La commission a indiqué que les examinateurs du droit britannique de la concurrence allaient se pencher sur les récents accords en matière d'IA conclus par Microsoft et Amazon, car ils continuent de soulever des questions de pratiques anticoncurrentielles dans le domaine de l'IA.
Enquête de l'Autorité de la concurrence
L'Autorité de la concurrence et des marchés (CMA) a annoncé l'ouverture d'une enquête concernant la collaboration entre Microsoft et Frances Mistral AI, et le recrutement par cette dernière de cadres clés de la société Infection AI. Par ailleurs, le régulateur examinera le montant de l'investissement de 4 milliards de dollars destiné au développement d'Anthropic, une start-up basée à San Francisco.
De grandes entreprises comme Microsoft et Amazon considèrent les progrès technologiques en intelligence artificielle comme un domaine de recherche en pleine expansion et investissent davantage dans les jeunes pousses spécialisées afin de stimuler l'intérêt pour cette technologie. Cependant, cet engagement financier croissanttracl'attention des autorités de la concurrence, qui craignent une concurrence déloyale au sein du secteur.
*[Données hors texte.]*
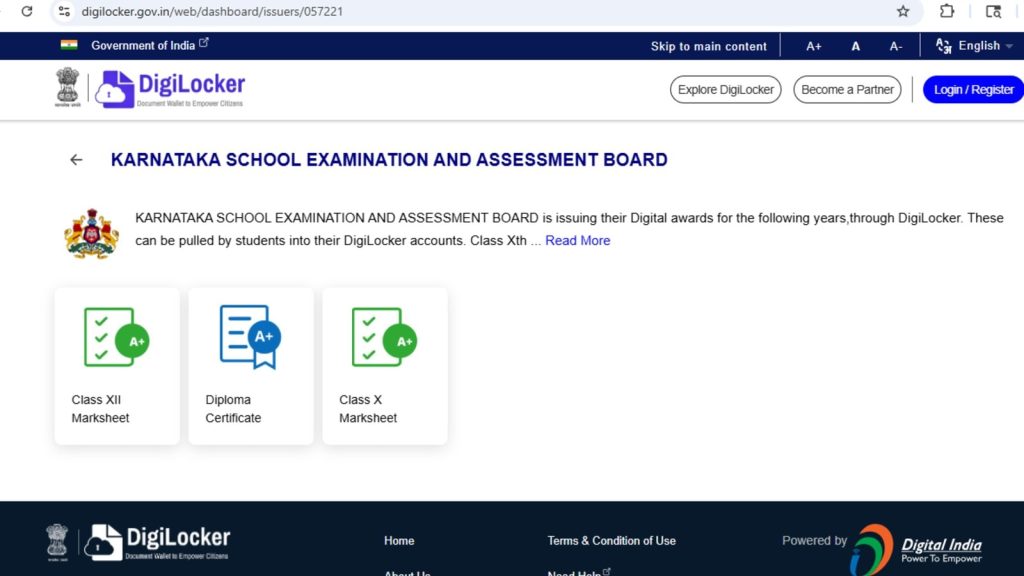Image resolution: width=1024 pixels, height=576 pixels.
Task: Expand the text with Read More
Action: pyautogui.click(x=578, y=240)
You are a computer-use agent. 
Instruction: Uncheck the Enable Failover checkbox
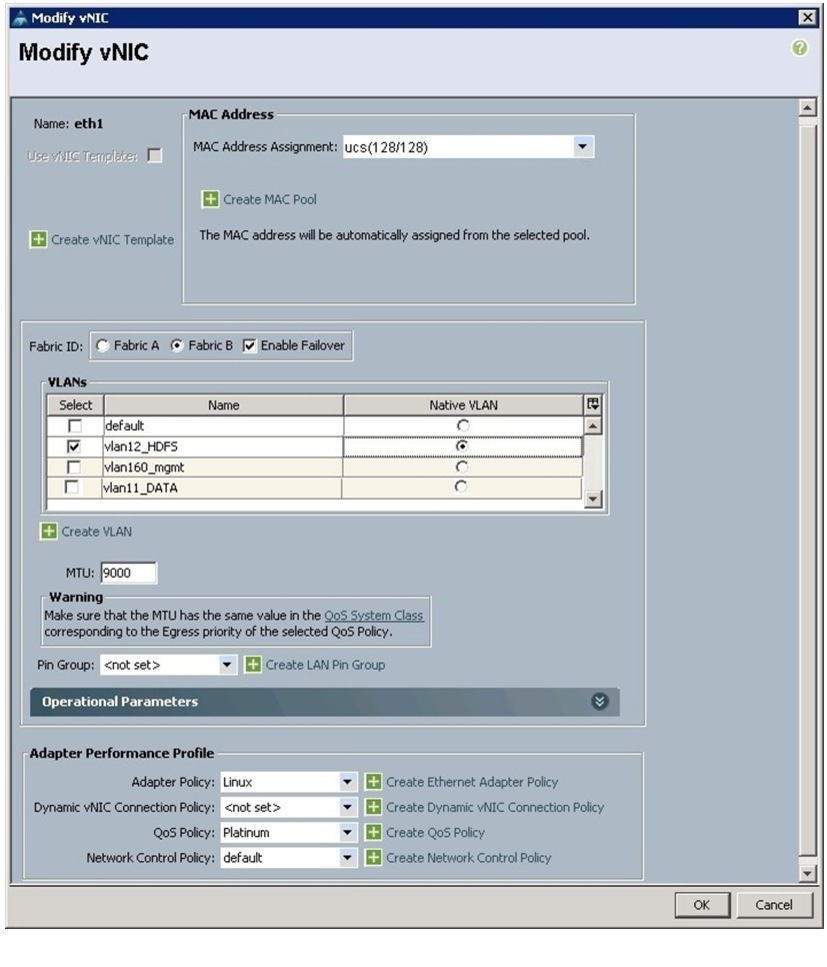(249, 345)
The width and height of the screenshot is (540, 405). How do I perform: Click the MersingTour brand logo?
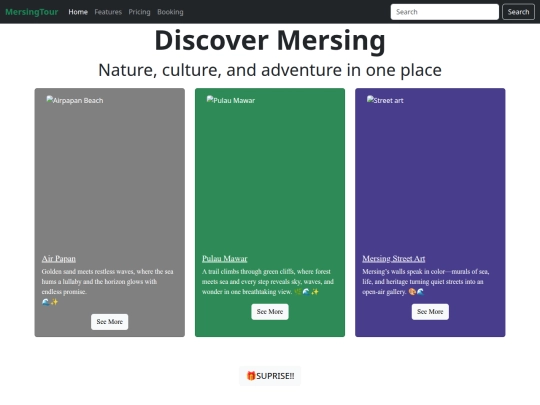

Évaluation objective des transactions
Joel Bamford, directeur exécutif des fusions à la CMA, a ajouté que les contraintes et les mesures de blocage de l'organisation, dans le cadre de son évaluation impartiale et objective, visaient à garantir ce niveau de transparence et à assurer la conformité à la loi. Contrairement à d'autres entreprises, BHealth adopterait l'approche suivante : « Nous examinerons de manière objective et équitable si ces opérations ne portent pas atteinte aux règles britanniques de la concurrence », indiquant qu'elles ne poseraient pas de problème ou que nous les ignorerions.
La branche commerciale de Microsoft assure que ses pratiques sont conformes aux normes et se tient prête à répondre aux questions que pourrait poser la CMA. L'entreprise a organisé des réunions pour discuter du fait que la conférence avait suscité la frustration lorsque des pratiques commerciales telles que le recrutement de talents et l'investissement dans des start-ups spécialisées en intelligence artificielle ont été considérées comme de la collusion et, par conséquent, interdites.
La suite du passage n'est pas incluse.